Juice suggests an extract; hence rainbow juice is extracting the elements from the rainbow, translating them and making them accessible to us. Juice also refreshes us and here it symbolises our nutritional quest for understanding, compassion and enlightenment.

Wednesday 9 October 2013

Political Party Gets It

“Much of our present intervention in the relationships between living species is not making the world a better place.  It is not in the interests of any species… (The) Party exists to tell anyone who’ll listen that we must start taking sensible action now in case our species does not find a last-minute escape route from the logical consequences of it’s greed and stupidity… We do not need to destroy the ecosphere utterly to bring catastrophe upon ourselves: all we have to do is to carry on as we are.”

Finally!  A political party that seems to be listening to the reports of the Intergovernmental Panel on Climate Change (IPCC) and others.  The latest IPCC report (released in September 2013) was unequivocal: “Human influence on the climate system is clear.”  Humans need to take action, the report stated:
Continued emissions of greenhouse gases will cause further warming and changes in all components of the climate system. Limiting climate change will require substantial and sustained reductions of greenhouse gas emissions.”
So, which political party was it that made that opening statement?

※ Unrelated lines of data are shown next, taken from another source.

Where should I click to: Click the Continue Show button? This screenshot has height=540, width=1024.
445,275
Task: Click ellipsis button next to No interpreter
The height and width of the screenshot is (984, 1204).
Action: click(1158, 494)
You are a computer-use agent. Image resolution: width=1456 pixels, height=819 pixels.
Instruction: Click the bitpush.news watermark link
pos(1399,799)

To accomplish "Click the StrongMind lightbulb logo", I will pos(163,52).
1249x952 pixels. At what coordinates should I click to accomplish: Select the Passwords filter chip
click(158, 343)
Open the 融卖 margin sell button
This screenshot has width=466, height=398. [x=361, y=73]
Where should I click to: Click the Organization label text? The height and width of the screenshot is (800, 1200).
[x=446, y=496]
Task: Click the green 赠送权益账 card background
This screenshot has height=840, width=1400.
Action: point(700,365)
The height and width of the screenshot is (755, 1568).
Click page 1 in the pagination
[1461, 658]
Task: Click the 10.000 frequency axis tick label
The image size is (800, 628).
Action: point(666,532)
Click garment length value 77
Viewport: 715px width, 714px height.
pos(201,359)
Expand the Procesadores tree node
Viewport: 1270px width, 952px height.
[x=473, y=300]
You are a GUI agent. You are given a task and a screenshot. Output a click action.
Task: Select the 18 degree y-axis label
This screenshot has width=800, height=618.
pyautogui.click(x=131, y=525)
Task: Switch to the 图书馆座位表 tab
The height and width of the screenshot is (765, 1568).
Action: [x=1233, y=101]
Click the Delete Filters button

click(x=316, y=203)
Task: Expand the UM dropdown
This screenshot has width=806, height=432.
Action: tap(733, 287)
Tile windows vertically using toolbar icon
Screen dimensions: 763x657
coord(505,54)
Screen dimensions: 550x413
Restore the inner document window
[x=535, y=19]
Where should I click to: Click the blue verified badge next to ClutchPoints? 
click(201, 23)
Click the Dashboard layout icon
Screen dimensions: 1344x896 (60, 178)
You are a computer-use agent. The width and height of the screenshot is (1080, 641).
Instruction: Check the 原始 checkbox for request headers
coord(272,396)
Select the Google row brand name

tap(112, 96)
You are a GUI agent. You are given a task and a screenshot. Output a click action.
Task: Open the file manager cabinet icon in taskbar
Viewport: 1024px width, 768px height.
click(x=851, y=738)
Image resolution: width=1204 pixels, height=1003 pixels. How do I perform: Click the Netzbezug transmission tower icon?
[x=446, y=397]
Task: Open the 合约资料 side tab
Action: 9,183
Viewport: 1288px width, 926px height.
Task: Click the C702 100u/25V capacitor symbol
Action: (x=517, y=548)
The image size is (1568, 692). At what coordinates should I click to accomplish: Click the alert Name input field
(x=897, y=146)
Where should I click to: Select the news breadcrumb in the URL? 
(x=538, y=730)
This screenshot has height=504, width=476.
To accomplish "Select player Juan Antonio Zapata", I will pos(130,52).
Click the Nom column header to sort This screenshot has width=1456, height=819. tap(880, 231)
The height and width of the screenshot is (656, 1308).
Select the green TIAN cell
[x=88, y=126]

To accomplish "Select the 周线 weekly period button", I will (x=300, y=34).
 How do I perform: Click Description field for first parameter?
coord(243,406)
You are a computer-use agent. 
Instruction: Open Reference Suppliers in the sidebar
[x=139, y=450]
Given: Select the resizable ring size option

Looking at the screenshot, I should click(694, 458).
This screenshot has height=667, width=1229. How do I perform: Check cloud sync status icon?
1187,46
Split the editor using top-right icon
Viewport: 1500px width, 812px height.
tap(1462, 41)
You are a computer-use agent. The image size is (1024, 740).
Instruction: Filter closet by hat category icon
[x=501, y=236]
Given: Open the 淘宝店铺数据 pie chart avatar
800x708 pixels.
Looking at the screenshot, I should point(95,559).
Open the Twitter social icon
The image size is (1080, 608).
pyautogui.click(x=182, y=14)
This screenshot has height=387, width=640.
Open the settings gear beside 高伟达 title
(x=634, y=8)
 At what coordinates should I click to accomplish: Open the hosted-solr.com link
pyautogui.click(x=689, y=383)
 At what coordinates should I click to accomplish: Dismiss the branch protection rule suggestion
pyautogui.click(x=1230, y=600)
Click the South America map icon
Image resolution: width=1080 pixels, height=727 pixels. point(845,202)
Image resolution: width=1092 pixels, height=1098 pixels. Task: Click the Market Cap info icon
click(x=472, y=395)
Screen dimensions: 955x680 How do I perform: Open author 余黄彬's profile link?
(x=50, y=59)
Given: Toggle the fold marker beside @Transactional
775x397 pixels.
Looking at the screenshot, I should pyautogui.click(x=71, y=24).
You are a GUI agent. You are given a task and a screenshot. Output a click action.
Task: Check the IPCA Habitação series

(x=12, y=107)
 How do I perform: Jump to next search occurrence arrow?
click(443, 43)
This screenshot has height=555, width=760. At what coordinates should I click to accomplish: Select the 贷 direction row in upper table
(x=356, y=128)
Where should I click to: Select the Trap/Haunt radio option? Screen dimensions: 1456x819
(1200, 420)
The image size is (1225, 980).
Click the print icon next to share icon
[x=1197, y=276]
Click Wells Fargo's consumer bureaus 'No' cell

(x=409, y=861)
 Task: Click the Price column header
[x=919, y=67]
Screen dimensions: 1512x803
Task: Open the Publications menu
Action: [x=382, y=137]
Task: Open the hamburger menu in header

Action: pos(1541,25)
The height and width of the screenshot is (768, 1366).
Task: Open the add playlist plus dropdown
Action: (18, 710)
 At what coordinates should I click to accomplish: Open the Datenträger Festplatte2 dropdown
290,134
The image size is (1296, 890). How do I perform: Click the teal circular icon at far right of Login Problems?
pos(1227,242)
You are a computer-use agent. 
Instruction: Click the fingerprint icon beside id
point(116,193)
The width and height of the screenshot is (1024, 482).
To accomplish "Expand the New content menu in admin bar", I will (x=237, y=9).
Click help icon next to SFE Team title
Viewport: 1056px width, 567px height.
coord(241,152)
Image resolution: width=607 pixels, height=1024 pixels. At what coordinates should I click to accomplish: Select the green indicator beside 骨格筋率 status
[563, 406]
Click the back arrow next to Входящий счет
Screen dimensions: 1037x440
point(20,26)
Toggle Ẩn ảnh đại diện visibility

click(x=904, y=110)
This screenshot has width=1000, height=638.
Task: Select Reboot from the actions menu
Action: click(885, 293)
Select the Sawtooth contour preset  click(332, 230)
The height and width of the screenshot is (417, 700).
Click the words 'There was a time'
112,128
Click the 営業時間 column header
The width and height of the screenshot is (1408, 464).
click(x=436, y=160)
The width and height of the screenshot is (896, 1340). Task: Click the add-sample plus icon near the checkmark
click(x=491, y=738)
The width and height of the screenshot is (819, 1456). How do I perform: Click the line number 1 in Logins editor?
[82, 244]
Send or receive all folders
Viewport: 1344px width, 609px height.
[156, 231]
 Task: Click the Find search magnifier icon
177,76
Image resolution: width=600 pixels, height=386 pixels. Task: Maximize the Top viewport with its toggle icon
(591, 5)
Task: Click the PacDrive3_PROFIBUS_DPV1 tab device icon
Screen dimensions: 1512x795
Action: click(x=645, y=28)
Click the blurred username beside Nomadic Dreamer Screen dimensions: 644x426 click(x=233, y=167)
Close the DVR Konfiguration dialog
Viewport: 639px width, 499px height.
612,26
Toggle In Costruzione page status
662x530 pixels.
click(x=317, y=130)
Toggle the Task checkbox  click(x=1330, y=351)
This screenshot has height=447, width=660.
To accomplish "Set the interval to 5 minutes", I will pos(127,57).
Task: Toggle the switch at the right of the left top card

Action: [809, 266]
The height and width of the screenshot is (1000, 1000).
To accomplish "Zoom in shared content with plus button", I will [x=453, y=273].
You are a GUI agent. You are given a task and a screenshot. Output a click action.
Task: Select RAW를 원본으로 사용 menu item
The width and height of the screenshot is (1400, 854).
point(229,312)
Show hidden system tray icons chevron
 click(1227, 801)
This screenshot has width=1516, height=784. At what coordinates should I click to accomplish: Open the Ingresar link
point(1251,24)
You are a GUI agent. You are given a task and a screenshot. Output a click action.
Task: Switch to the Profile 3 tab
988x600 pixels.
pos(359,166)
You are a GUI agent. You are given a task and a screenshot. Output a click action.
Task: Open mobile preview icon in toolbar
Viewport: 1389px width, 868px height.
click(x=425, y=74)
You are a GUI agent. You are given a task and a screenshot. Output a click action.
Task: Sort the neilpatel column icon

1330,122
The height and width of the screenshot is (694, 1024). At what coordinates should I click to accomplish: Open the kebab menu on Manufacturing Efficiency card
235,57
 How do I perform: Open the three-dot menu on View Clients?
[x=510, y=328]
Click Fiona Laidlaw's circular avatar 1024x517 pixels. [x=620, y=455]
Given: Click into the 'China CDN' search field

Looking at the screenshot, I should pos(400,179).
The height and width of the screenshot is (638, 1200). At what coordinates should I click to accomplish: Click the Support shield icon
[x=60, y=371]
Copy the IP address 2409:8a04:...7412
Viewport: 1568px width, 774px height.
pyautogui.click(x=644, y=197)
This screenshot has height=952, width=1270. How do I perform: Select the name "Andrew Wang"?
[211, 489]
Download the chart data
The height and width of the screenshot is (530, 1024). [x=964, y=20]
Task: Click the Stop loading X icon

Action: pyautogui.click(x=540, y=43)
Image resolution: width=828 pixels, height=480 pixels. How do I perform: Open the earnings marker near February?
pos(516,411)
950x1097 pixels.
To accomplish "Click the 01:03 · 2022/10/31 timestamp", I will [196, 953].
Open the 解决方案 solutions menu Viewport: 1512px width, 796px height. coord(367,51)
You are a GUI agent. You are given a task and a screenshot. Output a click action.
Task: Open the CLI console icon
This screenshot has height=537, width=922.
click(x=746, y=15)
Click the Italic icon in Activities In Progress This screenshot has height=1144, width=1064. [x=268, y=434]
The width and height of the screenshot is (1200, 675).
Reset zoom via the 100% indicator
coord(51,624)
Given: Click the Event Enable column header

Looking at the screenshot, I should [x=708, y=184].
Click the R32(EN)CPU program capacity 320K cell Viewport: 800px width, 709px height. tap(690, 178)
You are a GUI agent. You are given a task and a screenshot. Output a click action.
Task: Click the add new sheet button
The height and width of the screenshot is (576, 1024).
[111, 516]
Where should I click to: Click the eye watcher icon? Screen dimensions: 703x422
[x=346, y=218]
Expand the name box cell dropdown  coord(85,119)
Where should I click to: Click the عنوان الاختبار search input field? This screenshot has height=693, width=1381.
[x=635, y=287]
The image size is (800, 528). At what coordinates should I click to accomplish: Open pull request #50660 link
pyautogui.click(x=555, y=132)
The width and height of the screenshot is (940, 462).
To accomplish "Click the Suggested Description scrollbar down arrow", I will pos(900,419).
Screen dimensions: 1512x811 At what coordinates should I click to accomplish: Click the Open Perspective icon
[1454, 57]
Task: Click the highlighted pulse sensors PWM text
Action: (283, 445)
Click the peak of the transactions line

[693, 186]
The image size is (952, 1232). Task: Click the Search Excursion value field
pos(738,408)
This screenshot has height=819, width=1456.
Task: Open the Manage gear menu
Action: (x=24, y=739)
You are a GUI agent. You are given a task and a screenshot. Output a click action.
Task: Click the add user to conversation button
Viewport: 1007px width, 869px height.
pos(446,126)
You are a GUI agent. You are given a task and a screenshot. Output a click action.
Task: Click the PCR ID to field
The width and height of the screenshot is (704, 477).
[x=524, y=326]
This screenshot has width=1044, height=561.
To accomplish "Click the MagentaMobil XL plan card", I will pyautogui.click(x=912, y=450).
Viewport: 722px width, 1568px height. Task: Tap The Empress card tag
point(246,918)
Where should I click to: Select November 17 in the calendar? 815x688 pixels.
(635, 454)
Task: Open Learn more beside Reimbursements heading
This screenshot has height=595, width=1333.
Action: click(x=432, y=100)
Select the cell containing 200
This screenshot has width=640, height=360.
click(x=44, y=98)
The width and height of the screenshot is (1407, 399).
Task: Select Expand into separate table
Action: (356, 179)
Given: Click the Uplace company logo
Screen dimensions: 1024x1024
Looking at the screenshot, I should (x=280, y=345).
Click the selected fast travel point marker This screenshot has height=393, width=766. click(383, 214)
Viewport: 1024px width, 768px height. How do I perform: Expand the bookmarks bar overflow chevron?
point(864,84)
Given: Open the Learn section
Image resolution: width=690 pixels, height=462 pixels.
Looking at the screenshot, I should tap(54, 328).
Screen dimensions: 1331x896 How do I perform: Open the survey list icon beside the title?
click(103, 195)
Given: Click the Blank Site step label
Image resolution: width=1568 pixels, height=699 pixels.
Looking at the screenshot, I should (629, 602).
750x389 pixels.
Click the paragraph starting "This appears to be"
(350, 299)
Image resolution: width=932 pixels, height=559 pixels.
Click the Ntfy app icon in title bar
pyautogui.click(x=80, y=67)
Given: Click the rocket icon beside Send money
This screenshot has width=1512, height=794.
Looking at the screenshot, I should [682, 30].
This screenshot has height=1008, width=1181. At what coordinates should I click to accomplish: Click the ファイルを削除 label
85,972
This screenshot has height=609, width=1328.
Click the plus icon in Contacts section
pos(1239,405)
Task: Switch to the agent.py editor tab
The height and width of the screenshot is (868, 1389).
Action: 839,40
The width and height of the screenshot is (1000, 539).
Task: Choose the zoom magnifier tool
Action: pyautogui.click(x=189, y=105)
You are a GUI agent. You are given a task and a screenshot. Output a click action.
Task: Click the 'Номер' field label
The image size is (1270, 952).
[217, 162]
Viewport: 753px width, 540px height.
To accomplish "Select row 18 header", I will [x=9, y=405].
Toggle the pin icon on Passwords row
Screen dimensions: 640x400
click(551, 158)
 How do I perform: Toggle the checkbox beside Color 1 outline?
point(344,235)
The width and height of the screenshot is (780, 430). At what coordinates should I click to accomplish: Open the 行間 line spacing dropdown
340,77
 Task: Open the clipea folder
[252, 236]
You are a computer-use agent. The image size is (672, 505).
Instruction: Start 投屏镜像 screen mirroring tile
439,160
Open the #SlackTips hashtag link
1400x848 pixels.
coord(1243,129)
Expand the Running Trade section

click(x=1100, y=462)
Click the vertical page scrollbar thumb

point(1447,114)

It was the New Zealand Values Party – in 1975!!!

The political manifesto that the Values Party published then (Beyond Tomorrow1) remains today as one of the most visionary and sensible documents ever published by any political party in the world.

What Was the Values Party

The New Zealand Values Party was scrambled together just six months before New Zealand’s 1972 general election becoming the world’s first green political party.  Promoting an entirely new approach to politics, the Values Party eschewed both left and right political doctrines and focused on a zero growth blueprint for the future.  Zero growth!  Neither the capitalists nor the socialists could tolerate such anathema.  But, almost 2 percent of the voting public did.

When it contested the next election, in 1975, Values gained over 5% of the vote.  If New Zealand had had it’s MMP system then, this would have translated to four of five seats in the New Zealand Parliament of 87.

Had those few party members gained access to the realm of public decision-making in New Zealand, would we have seen an alternative socio-economic path taken to that of the past four decades?  Such a small initial difference may have been just what was needed to make a significant difference in the future of the world.

In 1972 and 1975 the terms “global warming” and “climate change” had not entered our vocabulary.  But, the warnings were there.

Warnings from the 1970s…

Just a few months before the Values Party was founded an important book was published. The Limits to Growth2 had, in fact, informed the thinking of the founders of New Zealand’s fledgling political party.

Both the authors of the book and the members of the political party were dismissed at the time as crack-pots, doomsayers or just plain starry-eyed tree-huggers.  Yet, those authors and party members may have been the sanest, most visionary and realistic people around.

Today, we know that the authors of The Limits to Growth were correct.  Unfortunately, we did not heed their warnings.

… and Solutions

There were some solutions being offered as well. Beyond Tomorrow was 80 pages of visionary alternatives designed to promote sustainability and social justice for the poor and marginalised, yet retaining and enhancing well-being for all.

It’s Not Too Late

There were warnings in the 1970s.  There are warnings today.  We took no notice in the 1970s.  Will we do so today?

1. Beyond Tomorrow: 1975 Values Party Manifesto, New Zealand Values Party, 1975.
2. Meadows, Meadows, Randers, Behrens III, The Limits to Growth ( A report to the Club of Rome), Universe Books, New York 1972.